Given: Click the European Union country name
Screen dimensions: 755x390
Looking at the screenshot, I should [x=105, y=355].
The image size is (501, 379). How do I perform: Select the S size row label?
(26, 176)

________

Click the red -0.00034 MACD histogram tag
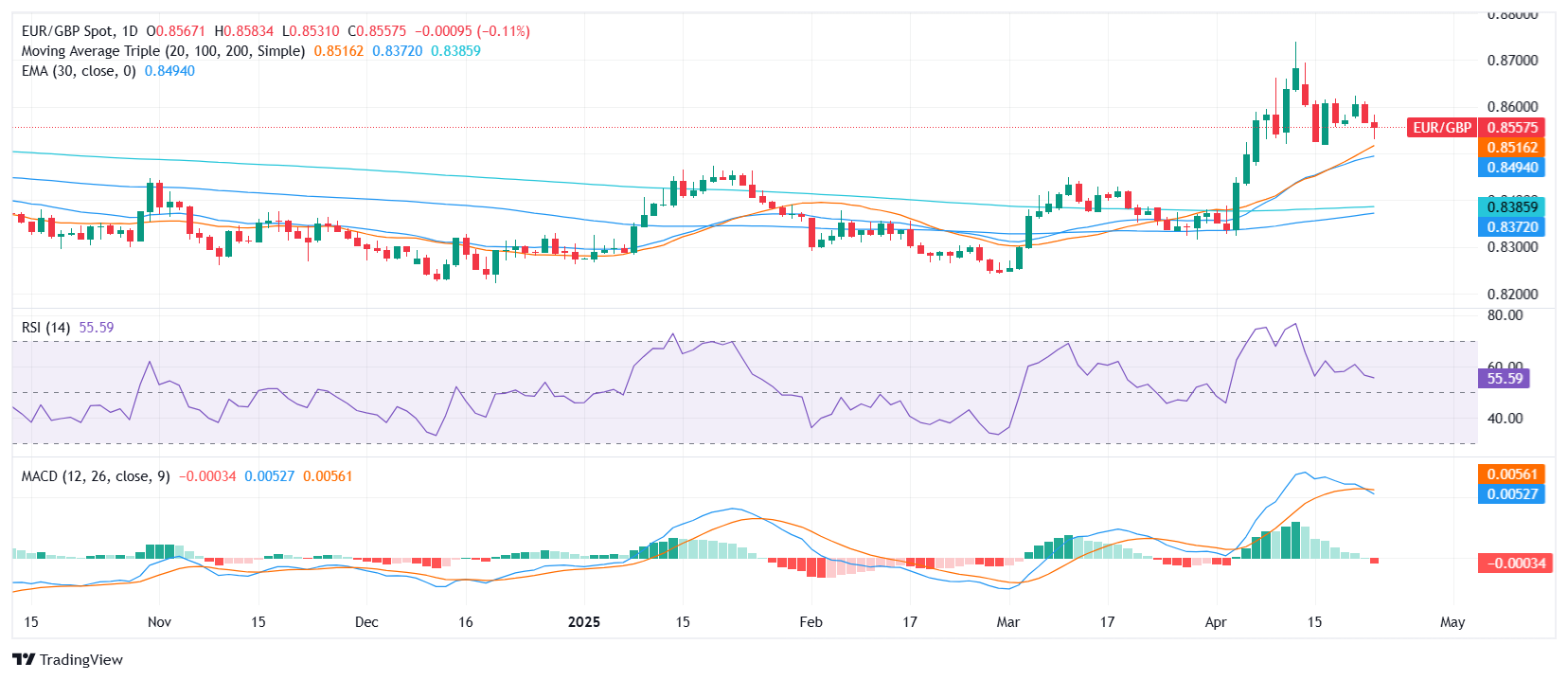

________

Show every line of the data above that contains the string "Click", treating case as significant.

■ Complete response ■
Given: Click the European Union country name
Click the red -0.00034 MACD histogram tag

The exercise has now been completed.